1. Our political leaders are hamstrung by the need to balance competing priorities

within their parties and the electorate.  Our response to COVID needs to be clear, consistent and balanced but this is proving to be a complex and difficult task given the extent to which our leaders are influenced by public opinion, media commentary, factions and active minorities.

2. Our federated model of government limits our ability to truly act as a single nation. As someone that has travelled around Australia for work for decades, I have always been aware of parochial sentiments across our country, but COVID has shone a light on how deeply tribal and entrenched our state and territory mindset is.

3. ‘Fortress Australia’ is a much better descriptor for our behaviour than ‘Team Australia’.  COVID has exposed how insular and inward looking we really are as a nation and we appear to have quickly forgotten the importance of social and economic connection with the rest of the world.
So what can we do about this?  We have to try and find solutions that are politically smart, can be implemented consistently across the country, and that enable us to meaningfully connect with the rest of the world as soon as possible.  And, they should ideally be based on data and evidence.

Being a bit of a nerd, I read the full Doherty Institute modelling report during the week and it was thought provoking.  My main takeaway is that this is a pure mathematical game now and we need to focus on getting 80%+ of our 16 and above population vaccinated as quickly as possible if we are to sustainably open up our country in a way that supports co-existence with the COVID virus. 

Today just over one third of our 16 and above population is vaccinated which means we are off to a decent start but still have a long way still to go.  To get to the 80% threshold there are three things we need to get right.

Work request 1: List every influence that the passage on Australia's COVID response says leaders are subject to.
Work request 2: Translate this sentence from the passage on Australia's COVID response into Spanish: "Our federated model of government limits our ability to truly act as a single nation."

Provided records:
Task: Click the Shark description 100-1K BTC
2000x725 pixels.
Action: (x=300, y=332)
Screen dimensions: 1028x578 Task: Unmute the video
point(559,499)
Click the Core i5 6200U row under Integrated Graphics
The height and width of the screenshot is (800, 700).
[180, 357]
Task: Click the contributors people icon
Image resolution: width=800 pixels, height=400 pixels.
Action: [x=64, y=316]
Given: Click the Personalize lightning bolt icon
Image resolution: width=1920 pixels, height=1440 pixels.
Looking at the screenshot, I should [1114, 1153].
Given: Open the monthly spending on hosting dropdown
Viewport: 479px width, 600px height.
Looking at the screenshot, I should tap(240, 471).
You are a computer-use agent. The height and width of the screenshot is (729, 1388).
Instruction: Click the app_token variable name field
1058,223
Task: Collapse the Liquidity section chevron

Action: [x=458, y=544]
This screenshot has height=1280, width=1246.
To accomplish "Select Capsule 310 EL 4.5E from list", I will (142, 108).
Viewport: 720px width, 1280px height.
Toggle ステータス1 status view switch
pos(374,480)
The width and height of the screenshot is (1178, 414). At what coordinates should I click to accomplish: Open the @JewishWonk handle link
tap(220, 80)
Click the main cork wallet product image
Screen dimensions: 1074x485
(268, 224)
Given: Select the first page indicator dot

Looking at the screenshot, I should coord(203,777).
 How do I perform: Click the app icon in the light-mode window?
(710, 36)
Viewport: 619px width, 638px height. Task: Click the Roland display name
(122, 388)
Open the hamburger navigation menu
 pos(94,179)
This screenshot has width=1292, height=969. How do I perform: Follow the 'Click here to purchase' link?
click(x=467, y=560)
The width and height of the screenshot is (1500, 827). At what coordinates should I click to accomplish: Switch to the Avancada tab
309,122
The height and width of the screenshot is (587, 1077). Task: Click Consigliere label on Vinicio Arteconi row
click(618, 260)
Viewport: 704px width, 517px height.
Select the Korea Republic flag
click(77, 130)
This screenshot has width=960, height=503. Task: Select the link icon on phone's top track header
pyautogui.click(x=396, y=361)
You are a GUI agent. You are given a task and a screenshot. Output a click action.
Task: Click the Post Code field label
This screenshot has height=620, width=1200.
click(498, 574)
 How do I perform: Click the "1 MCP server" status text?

Reply 1: public opinion, media commentary, factions, active minorities

Reply 2: Nuestro modelo federado de gobierno limita nuestra capacidad de actuar verdaderamente como una sola nación.